(Saved entries)

--- START ---

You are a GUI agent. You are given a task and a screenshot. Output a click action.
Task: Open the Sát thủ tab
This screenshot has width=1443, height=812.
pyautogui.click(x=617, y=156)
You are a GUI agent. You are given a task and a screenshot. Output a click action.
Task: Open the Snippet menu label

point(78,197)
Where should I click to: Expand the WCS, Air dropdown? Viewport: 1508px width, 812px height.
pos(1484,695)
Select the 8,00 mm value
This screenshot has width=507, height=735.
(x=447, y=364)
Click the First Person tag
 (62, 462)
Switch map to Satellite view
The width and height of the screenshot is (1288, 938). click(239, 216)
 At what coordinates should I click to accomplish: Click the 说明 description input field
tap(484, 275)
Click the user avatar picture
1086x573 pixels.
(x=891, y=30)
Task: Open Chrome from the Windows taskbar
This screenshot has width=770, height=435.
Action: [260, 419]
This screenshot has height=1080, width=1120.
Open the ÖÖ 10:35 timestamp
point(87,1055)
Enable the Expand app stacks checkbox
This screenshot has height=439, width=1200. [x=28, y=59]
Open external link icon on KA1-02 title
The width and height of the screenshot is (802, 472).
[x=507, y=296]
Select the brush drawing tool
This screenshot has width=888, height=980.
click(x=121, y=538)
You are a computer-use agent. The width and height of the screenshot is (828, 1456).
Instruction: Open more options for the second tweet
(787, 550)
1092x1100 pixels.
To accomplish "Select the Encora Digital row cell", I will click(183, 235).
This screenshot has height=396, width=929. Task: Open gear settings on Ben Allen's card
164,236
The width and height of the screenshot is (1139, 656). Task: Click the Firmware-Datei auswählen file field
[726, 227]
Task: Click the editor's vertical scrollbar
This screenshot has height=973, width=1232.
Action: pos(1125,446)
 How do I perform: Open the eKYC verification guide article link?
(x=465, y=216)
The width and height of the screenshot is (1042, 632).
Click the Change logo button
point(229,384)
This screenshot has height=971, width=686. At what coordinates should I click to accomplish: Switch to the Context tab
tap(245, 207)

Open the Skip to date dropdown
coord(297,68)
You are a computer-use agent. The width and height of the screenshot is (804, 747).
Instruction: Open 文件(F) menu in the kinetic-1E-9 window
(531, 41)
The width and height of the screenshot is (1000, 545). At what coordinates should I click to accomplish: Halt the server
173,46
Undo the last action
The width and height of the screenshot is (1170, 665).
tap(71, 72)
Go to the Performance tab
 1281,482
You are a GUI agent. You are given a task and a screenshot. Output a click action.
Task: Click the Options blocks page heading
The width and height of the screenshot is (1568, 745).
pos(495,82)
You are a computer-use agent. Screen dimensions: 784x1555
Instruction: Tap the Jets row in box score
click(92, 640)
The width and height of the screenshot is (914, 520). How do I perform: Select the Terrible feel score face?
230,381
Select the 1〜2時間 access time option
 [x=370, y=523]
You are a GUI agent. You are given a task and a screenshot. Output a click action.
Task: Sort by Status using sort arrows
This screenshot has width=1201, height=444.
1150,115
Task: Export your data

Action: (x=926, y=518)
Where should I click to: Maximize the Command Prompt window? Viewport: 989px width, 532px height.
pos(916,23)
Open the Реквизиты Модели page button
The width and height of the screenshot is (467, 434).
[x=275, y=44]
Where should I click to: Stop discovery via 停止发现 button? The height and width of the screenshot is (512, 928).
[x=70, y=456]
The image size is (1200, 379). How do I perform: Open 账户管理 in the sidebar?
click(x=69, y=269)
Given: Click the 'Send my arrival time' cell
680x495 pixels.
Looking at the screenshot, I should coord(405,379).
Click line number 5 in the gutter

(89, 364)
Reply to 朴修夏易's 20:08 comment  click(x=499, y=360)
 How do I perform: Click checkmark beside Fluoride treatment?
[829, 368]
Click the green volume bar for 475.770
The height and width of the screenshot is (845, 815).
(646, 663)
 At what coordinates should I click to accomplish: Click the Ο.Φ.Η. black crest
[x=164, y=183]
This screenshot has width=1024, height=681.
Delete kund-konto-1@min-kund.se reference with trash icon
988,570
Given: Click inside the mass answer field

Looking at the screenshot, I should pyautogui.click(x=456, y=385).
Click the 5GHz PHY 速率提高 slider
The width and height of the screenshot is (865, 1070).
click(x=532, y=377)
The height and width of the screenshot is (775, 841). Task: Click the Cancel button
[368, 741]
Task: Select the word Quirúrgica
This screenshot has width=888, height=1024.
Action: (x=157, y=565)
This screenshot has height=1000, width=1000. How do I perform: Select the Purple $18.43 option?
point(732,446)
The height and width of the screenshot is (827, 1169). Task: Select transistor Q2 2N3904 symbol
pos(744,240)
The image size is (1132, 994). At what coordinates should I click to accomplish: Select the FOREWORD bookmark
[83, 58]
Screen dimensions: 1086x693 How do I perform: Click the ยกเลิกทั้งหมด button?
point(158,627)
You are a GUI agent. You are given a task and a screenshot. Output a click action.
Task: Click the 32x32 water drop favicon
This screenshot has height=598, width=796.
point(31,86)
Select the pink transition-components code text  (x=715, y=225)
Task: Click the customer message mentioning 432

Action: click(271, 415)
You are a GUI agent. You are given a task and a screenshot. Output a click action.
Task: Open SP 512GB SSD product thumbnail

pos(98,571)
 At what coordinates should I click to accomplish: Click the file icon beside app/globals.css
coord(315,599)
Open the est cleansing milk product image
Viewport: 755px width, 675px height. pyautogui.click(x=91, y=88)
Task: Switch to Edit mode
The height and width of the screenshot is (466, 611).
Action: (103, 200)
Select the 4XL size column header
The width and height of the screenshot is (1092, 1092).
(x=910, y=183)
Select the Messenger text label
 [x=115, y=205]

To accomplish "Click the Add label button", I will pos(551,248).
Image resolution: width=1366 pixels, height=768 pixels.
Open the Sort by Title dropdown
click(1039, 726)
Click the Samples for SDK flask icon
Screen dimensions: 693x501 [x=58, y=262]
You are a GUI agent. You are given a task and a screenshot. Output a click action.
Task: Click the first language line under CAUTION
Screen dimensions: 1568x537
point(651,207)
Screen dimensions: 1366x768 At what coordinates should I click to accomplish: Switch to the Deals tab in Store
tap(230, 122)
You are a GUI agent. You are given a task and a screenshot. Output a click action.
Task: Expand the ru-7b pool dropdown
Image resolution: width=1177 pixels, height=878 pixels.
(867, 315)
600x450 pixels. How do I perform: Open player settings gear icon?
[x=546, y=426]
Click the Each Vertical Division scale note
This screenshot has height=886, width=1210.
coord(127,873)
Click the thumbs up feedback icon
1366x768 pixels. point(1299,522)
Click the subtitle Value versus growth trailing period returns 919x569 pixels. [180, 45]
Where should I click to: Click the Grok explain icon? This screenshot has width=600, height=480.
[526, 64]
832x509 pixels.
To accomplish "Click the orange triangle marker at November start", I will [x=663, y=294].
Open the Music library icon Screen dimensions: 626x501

--- END ---

### Task details
Repeat back the data above, exact to the last character.

### The completed task
You are a GUI agent. You are given a task and a screenshot. Output a click action.
Task: Open the Sát thủ tab
This screenshot has width=1443, height=812.
pyautogui.click(x=617, y=156)
You are a GUI agent. You are given a task and a screenshot. Output a click action.
Task: Open the Snippet menu label

point(78,197)
Where should I click to: Expand the WCS, Air dropdown? Viewport: 1508px width, 812px height.
pos(1484,695)
Select the 8,00 mm value
This screenshot has width=507, height=735.
(x=447, y=364)
Click the First Person tag
 (62, 462)
Switch map to Satellite view
The width and height of the screenshot is (1288, 938). click(239, 216)
 At what coordinates should I click to accomplish: Click the 说明 description input field
tap(484, 275)
Click the user avatar picture
1086x573 pixels.
(x=891, y=30)
Task: Open Chrome from the Windows taskbar
This screenshot has width=770, height=435.
Action: [260, 419]
This screenshot has height=1080, width=1120.
Open the ÖÖ 10:35 timestamp
point(87,1055)
Enable the Expand app stacks checkbox
This screenshot has height=439, width=1200. [x=28, y=59]
Open external link icon on KA1-02 title
The width and height of the screenshot is (802, 472).
[x=507, y=296]
Select the brush drawing tool
This screenshot has width=888, height=980.
click(x=121, y=538)
You are a computer-use agent. The width and height of the screenshot is (828, 1456).
Instruction: Open more options for the second tweet
(787, 550)
1092x1100 pixels.
To accomplish "Select the Encora Digital row cell", I will click(183, 235).
This screenshot has height=396, width=929. Task: Open gear settings on Ben Allen's card
164,236
The width and height of the screenshot is (1139, 656). Task: Click the Firmware-Datei auswählen file field
[726, 227]
Task: Click the editor's vertical scrollbar
This screenshot has height=973, width=1232.
Action: pos(1125,446)
 How do I perform: Open the eKYC verification guide article link?
(x=465, y=216)
The width and height of the screenshot is (1042, 632).
Click the Change logo button
point(229,384)
This screenshot has height=971, width=686. At what coordinates should I click to accomplish: Switch to the Context tab
tap(245, 207)

Open the Skip to date dropdown
coord(297,68)
You are a computer-use agent. The width and height of the screenshot is (804, 747).
Instruction: Open 文件(F) menu in the kinetic-1E-9 window
(531, 41)
The width and height of the screenshot is (1000, 545). At what coordinates should I click to accomplish: Halt the server
173,46
Undo the last action
The width and height of the screenshot is (1170, 665).
tap(71, 72)
Go to the Performance tab
 1281,482
You are a GUI agent. You are given a task and a screenshot. Output a click action.
Task: Click the Options blocks page heading
The width and height of the screenshot is (1568, 745).
pos(495,82)
You are a computer-use agent. Screen dimensions: 784x1555
Instruction: Tap the Jets row in box score
click(92, 640)
The width and height of the screenshot is (914, 520). How do I perform: Select the Terrible feel score face?
230,381
Select the 1〜2時間 access time option
 [x=370, y=523]
You are a GUI agent. You are given a task and a screenshot. Output a click action.
Task: Sort by Status using sort arrows
This screenshot has width=1201, height=444.
1150,115
Task: Export your data

Action: (x=926, y=518)
Where should I click to: Maximize the Command Prompt window? Viewport: 989px width, 532px height.
pos(916,23)
Open the Реквизиты Модели page button
The width and height of the screenshot is (467, 434).
[x=275, y=44]
Where should I click to: Stop discovery via 停止发现 button? The height and width of the screenshot is (512, 928).
[x=70, y=456]
The image size is (1200, 379). How do I perform: Open 账户管理 in the sidebar?
click(x=69, y=269)
Given: Click the 'Send my arrival time' cell
680x495 pixels.
Looking at the screenshot, I should coord(405,379).
Click line number 5 in the gutter

(89, 364)
Reply to 朴修夏易's 20:08 comment  click(x=499, y=360)
 How do I perform: Click checkmark beside Fluoride treatment?
[829, 368]
Click the green volume bar for 475.770
The height and width of the screenshot is (845, 815).
(646, 663)
 At what coordinates should I click to accomplish: Click the Ο.Φ.Η. black crest
[x=164, y=183]
This screenshot has width=1024, height=681.
Delete kund-konto-1@min-kund.se reference with trash icon
988,570
Given: Click inside the mass answer field

Looking at the screenshot, I should pyautogui.click(x=456, y=385).
Click the 5GHz PHY 速率提高 slider
The width and height of the screenshot is (865, 1070).
click(x=532, y=377)
The height and width of the screenshot is (775, 841). Task: Click the Cancel button
[368, 741]
Task: Select the word Quirúrgica
This screenshot has width=888, height=1024.
Action: (x=157, y=565)
This screenshot has height=1000, width=1000. How do I perform: Select the Purple $18.43 option?
point(732,446)
The height and width of the screenshot is (827, 1169). Task: Select transistor Q2 2N3904 symbol
pos(744,240)
The image size is (1132, 994). At what coordinates should I click to accomplish: Select the FOREWORD bookmark
[83, 58]
Screen dimensions: 1086x693 How do I perform: Click the ยกเลิกทั้งหมด button?
point(158,627)
You are a GUI agent. You are given a task and a screenshot. Output a click action.
Task: Click the 32x32 water drop favicon
This screenshot has height=598, width=796.
point(31,86)
Select the pink transition-components code text  (x=715, y=225)
Task: Click the customer message mentioning 432

Action: click(271, 415)
You are a GUI agent. You are given a task and a screenshot. Output a click action.
Task: Open SP 512GB SSD product thumbnail

pos(98,571)
 At what coordinates should I click to accomplish: Click the file icon beside app/globals.css
coord(315,599)
Open the est cleansing milk product image
Viewport: 755px width, 675px height. pyautogui.click(x=91, y=88)
Task: Switch to Edit mode
The height and width of the screenshot is (466, 611).
Action: (103, 200)
Select the 4XL size column header
The width and height of the screenshot is (1092, 1092).
(x=910, y=183)
Select the Messenger text label
 [x=115, y=205]

To accomplish "Click the Add label button", I will pos(551,248).
Image resolution: width=1366 pixels, height=768 pixels.
Open the Sort by Title dropdown
click(1039, 726)
Click the Samples for SDK flask icon
Screen dimensions: 693x501 [x=58, y=262]
You are a GUI agent. You are given a task and a screenshot. Output a click action.
Task: Click the first language line under CAUTION
Screen dimensions: 1568x537
point(651,207)
Screen dimensions: 1366x768 At what coordinates should I click to accomplish: Switch to the Deals tab in Store
tap(230, 122)
You are a GUI agent. You are given a task and a screenshot. Output a click action.
Task: Expand the ru-7b pool dropdown
Image resolution: width=1177 pixels, height=878 pixels.
(867, 315)
600x450 pixels. How do I perform: Open player settings gear icon?
[x=546, y=426]
Click the Each Vertical Division scale note
This screenshot has height=886, width=1210.
coord(127,873)
Click the thumbs up feedback icon
1366x768 pixels. point(1299,522)
Click the subtitle Value versus growth trailing period returns 919x569 pixels. [180, 45]
Where should I click to: Click the Grok explain icon? This screenshot has width=600, height=480.
[526, 64]
832x509 pixels.
To accomplish "Click the orange triangle marker at November start", I will [x=663, y=294].
Open the Music library icon Screen dimensions: 626x501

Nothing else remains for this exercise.